A saída do ex-juiz Sergio Moro, do Ministério da Justiça e Segurança Pública, nesta sexta-feira, 24, e suas declarações escancarando uma crise política no governo de Jair Bolsonaro (sem partido), poderá incorrer em processos de impeachment ao presidente por crime de quebra de decoro. Minutos após o anúncio da renúncia de Moro, a Associação Brasileira de Imprensa (ABI) antecipou que vai entrar com um pedido de impeachment contra o presidente.
De acordo com advogado e cientista político Carlos Santiago, o presidente cometeu o crime de decoro, revelado pelo ex-ministro Sérgio Moro, mas, também, já cometeu outro crime mais grave, de responsabilidade, que é configurado na Lei de Impeachment, quando agiu contra o funcionamento de outros poderes.
“O presidente já agiu contra o funcionamento do Congresso Nacional e do Supremo Tribunal Federal (STF), participando, inclusive de manifestações de fechamento desses poderes. Então, crime já existe, mas, o impeachment precisa não somente do crime, mas, também precisa de apoio político para acontecer, apoio esse que vem do Congresso Nacional, que tem que ter uma maioria favorável, e também, vem da opinião pública”, disse o especialista.
Para o advogado e professor de direito penal, Lino Chíxaro, a partir do momento que o presidente agiu dessa forma e confessa que o fez, interferindo diretamente no trabalho da Polícia Federal, que é um braço do Judiciário, a sua função no cargo foi violado e, uma ação por quebra de decoro é iminente.
“Me parece que ele ultrapassou a linha de fronteira entre o que o presidente pode ou não pode. Aí o decoro do cargo foi violado. Nesse aspecto, é possível o pedido de impeachment ser analisado pela Câmara dos Deputados”, diz Lino.
O advogado, ressalta, no entanto, que essa decisão caberá, exclusivamente, à Câmara dos Deputados, que deverá avaliar, não só do ponto de vista jurídico os aspectos que norteiam um possível pedido de impeachment, mas sobretudo político. “Tem condições políticas de tocar esse impeachment, que deve se arrastar por uns quatro meses e ser bem doloroso para o país, com uma pandemia do coronavírus, briga nas ruas?”, questiona Lino.
‘Pilar’
Conforme Carlos Santiago, com a saída de Moro, Bolsonaro perde o segundo grande pilar que o fez presidente do Brasil. A crise gerada pela pandemia do novo coronavírus (Covid-19), na economia liberal prometida por Bolsonato foi apontada por especialista como o primeiro pilar que se perdeu no discurso do presidente do país.

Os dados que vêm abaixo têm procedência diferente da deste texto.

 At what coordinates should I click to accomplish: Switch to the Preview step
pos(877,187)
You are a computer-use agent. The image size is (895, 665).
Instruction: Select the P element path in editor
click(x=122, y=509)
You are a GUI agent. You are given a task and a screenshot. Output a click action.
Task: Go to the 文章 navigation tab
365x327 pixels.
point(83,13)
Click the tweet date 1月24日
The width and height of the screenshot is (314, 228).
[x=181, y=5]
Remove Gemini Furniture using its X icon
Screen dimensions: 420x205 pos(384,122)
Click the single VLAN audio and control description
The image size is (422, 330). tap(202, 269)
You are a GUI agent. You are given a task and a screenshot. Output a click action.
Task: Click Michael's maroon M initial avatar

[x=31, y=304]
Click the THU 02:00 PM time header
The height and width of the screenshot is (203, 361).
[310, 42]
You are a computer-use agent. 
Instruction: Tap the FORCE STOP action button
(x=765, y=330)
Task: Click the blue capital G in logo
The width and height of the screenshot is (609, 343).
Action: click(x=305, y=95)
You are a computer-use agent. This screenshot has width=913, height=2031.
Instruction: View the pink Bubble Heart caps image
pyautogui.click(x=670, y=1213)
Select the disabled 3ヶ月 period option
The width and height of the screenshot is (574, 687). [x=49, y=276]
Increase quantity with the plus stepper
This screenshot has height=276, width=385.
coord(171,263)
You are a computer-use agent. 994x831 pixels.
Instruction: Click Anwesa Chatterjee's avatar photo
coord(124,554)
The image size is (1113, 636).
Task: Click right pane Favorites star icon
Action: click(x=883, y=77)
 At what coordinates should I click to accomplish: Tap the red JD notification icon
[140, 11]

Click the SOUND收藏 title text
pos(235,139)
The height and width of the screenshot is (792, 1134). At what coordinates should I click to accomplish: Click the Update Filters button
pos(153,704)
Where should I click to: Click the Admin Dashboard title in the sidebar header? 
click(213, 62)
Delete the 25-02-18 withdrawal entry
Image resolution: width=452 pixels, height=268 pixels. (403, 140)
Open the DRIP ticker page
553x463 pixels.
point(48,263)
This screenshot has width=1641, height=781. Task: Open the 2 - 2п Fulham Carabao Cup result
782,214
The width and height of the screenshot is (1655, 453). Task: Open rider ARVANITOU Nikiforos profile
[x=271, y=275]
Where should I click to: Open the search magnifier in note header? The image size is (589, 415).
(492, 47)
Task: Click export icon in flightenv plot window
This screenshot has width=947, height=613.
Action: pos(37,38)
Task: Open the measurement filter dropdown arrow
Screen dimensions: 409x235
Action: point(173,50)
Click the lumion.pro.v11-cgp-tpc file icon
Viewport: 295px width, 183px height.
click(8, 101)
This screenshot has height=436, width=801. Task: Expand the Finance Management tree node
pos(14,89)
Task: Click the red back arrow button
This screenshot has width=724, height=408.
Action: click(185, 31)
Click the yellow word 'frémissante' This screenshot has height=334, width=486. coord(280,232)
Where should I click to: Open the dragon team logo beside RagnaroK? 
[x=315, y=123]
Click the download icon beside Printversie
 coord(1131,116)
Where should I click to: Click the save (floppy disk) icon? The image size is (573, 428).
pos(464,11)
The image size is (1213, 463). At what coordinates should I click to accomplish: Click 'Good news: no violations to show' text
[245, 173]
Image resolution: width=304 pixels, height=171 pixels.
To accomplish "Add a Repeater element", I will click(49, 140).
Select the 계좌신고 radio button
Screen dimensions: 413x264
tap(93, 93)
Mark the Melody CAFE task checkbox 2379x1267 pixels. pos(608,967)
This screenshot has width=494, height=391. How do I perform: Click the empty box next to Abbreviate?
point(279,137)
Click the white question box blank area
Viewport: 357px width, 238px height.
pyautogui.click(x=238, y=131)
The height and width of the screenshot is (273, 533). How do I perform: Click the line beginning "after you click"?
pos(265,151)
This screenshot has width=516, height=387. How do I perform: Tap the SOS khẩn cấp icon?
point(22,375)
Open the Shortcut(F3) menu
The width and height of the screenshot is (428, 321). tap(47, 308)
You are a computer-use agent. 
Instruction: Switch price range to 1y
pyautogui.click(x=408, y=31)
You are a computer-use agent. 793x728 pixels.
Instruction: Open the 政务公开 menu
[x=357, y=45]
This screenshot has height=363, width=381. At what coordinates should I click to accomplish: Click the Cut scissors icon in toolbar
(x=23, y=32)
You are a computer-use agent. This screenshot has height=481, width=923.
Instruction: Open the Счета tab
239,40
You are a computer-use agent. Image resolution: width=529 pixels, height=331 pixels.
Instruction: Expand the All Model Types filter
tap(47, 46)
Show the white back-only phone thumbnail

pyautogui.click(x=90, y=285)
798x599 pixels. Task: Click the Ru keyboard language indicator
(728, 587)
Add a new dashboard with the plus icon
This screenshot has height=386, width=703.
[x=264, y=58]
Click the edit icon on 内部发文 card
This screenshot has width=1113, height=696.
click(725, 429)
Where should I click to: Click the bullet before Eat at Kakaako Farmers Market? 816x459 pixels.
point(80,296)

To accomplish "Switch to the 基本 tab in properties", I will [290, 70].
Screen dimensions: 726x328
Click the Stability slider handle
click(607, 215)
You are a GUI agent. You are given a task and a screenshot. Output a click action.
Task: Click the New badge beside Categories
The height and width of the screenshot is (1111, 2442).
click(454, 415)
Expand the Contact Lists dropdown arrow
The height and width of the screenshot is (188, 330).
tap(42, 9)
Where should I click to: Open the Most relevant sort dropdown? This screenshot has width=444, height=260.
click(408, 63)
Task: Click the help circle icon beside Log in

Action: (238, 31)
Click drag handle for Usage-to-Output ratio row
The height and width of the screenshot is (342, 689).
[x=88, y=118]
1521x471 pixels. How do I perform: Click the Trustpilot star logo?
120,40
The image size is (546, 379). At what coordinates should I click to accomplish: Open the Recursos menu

“Bolsonaro construiu seu discurso político em três pilares: o primeiro é voltado para a economia liberal; o segundo, ao combate à corrupção e; outro, direcionado para as famílias tradicionais”, acrescentou.
E, com a demissão de Moro, frisa Santiago, sobra a Bolsonaro o discurso dos chamados “costumes”, aquela que é muito mais forte entre os fragmentos religiosos e da família tradicional.
Saída de Mandetta foi o início da crise
Para o professor e cientista político Helso Ribeiro, a crise entre Bolsonaro e Moro iniciou já com a saída do ex-ministro da saúde Luiz Henrique Mandetta, na semana passada, quando o ex-juiz usou as redes sociais para comentar sobre a saída do colega.
“Saí o ministro mais popular do governo Bolsonaro, e que ajudou muito o presidente antes das eleições e a dar credibilidade ao governo dele”, explicou o especialista.
‘Pecados’ de ontem e hoje
Lino Chíxaro afirma que a decisão de Moro em se ‘demitir’ do cargo nesta sexta foi digna, inegavelmente, mas, isso não o exime de erros cometidos quando estava na condição de juiz e, também não exime os erros que o presidente Bolsonaro esteja cometendo agora.
“Como advogado e membro da comunidade jurídica, não posso deixar de falar que Moro violou a Constituição quando estava no cargo de juiz porque se aliou aos órgãos de acusação, antecipando situações e indicando caminhos, traindo a Constituição. É uma pena que ele não tenha sofrido qualquer punição à época. Mas estes erros não serão eximidos. Se foram pelos tribunais no decurso do tempo, não os serão pela história. Ele vai ficar com essa questão em aberto na vida dele”, observa Lino.